Posted: June 3, 2026

FIXING THE WATCHDOGS FOUR REFORMS TO PREVENT THE NEXT HIDDEN DEBT CRISIS

Dr. Souleymane Bah –

Senegal’s US$13.3 billion hidden debt (approximately 8.1 trillion CFA francs, or 25% of GDP) accumulated over five years under active IMF surveillance without detection.

Responsibility is shared: Senegalese officials who falsified records; the BCEAO (Central Bank of West African States), which did not reconcile the CFA franc-denominated bank debt;, and the IMF and World Bank, whose surveillance architecture could not recognize what their own data were showing.

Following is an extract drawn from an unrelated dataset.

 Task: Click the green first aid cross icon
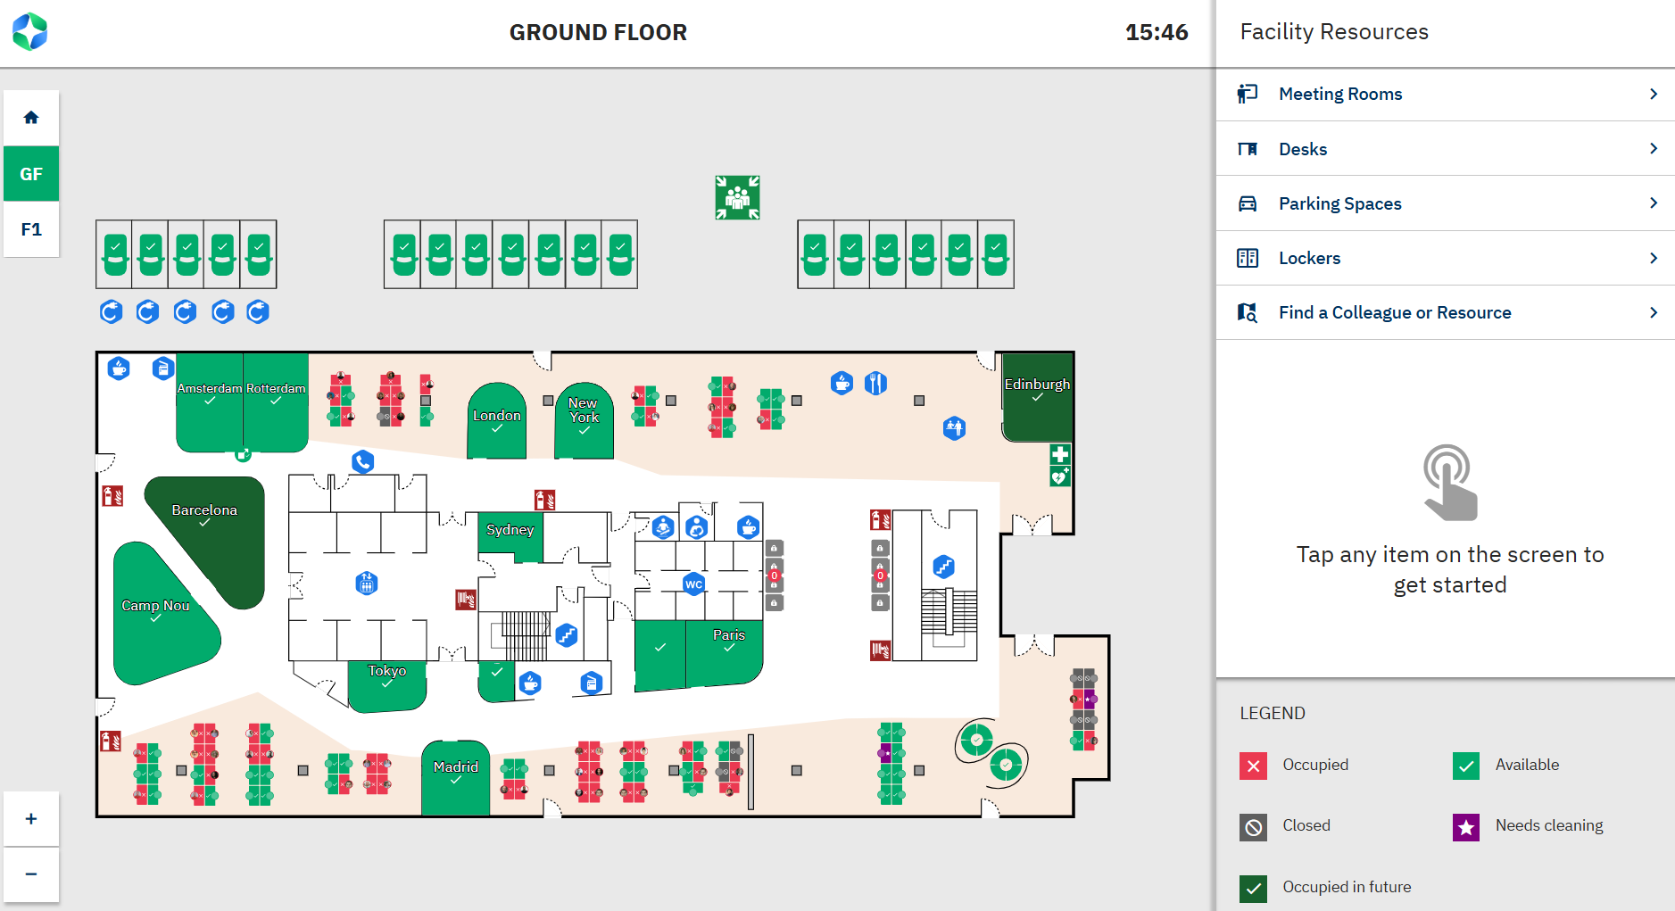(1059, 454)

Most of the hidden debt consists of CFA franc-denominated bank loans, not Eurobonds. The
Debt Sustainability Framework (DSF) was never designed to track domestic bank debt or
derivative exposures.

Four reforms are proposed: three for prevention (mandatory automated reconciliation,
statistical anomaly screening, shared accountability for surveillance failure) and one for
remediation (operationalizing the odious debt doctrine for the population already harmed).

These reforms draw on existing tools: the World Bank’s reconciliation platform (piloted in
Indonesia), standard corporate risk management practices, and the Global Sovereign Debt
Roundtable’s own recommendations.

This Policy brief is part of the editorial series published during the Experts meeting and International Conference organized by IDAN on Senegal’s debt Crisis (11 to 13 May,Dakar,Senegal).